A data warehouse is a central repository of information with specialized data structures, composed from data ingested from transactional systems throughout the business. Data warehouses are highly optimized for business intelligence and analytics, and are organized into multiple subject and time domains. They’re great when you have a lot of known data and you want to ask repetitive questions over it — especially if you need to support hundreds or thousands of concurrent users.
If a data warehouse is appropriate when you know the data and questions you want to ask, the data lake is for when you don’t know one or either of those things. The data lake is a system of exploration, or a question development environment. Commonly built on object storage, a data lake ingests any type of data and makes it available for analysis for highly skilled data scientists and data engineers.
The data lakehouse is a composite of these two extremely different ideas, which is what makes it challenging to build and use. By trying to do everything, it’s likely the data lakehouse will perform poorly in times of high demand — like during quarter close, when many reports must be generated and ad hoc analysis is also ongoing.

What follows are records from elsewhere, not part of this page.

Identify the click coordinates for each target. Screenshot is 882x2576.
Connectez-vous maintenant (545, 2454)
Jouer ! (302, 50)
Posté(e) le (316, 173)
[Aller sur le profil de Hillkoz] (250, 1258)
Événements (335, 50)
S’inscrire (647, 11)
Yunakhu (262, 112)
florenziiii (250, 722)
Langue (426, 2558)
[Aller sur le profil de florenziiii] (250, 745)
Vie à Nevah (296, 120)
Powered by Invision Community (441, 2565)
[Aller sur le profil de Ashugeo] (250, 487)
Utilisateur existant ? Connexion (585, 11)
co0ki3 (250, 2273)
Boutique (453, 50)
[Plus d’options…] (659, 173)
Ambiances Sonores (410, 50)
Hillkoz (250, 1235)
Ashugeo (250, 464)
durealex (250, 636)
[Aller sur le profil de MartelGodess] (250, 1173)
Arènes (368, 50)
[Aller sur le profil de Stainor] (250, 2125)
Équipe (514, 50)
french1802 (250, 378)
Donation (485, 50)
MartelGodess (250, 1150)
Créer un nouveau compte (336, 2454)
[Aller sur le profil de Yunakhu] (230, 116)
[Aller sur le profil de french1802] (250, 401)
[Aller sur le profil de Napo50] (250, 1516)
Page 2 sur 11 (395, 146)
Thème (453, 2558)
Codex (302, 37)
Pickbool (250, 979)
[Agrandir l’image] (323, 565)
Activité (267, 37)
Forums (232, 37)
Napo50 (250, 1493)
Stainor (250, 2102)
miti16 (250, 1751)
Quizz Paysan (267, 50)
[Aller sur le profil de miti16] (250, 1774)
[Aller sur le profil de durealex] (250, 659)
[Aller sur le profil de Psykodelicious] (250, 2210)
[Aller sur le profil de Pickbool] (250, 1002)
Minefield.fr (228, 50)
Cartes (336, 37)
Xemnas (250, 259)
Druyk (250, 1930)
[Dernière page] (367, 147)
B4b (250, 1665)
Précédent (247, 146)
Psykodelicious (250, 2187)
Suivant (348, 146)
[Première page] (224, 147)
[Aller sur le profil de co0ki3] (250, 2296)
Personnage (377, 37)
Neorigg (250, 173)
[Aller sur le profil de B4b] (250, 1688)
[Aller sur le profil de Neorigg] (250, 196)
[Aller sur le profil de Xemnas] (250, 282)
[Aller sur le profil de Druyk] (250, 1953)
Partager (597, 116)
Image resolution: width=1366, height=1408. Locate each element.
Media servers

For infrastructure, operations and SecOps teams, the lakehouse looks appealing because of its purported flexibility — but it’s not optimized for observability data such as logs, metrics, events and traces. It doesn’t have any opinion about how that data should be structured, optimized and consumed. Who wants to write a bunch of Spark or Python code to analyze data, when existing systems will do that for you with search?
Which One Do You Need?
Each of these data stores has benefits and drawbacks because each is optimized for different use cases and interaction patterns. For our customers, most use a mix of indexed log analytics platforms, time-series databases, and object storage. It’s this mix of platforms that causes the pain: each option needs its own data ingestion strategy, often requiring unique skills and tools.
This is where an observability pipeline comes in. Using an observability pipeline to abstract the sources of observability data from its consumers gives our customers flexibility to send data to the right platform, in the right format, at the right time — regardless of the underlying data store.
A common scenario with our customers is sending data from one agent, like the Elastic agent, to multiple destinations, like Amazon S3. Agent metrics land in Elastic’s service, while full-fidelity data lands in an object store like Amazon S3.
Upgrades are another scenario where an observability pipeline comes into play. When a new version of your TSDB is released, you can send data to both instances and test the updated release with live data. This removes the risk of cutting over with production data before thorough testing has occurred. Sending data to multiple destinations also allows you to test new platforms with live data, without making massive changes to the rest of your infrastructure.
Observability data takes several forms, and the platforms analyzing it each have different optimizations and make different assumptions about how that data should be used. There’s no one size fits all solution, which is why pursuing an options-based strategy with an observability pipeline gives you the most flexibility and value from your observability data.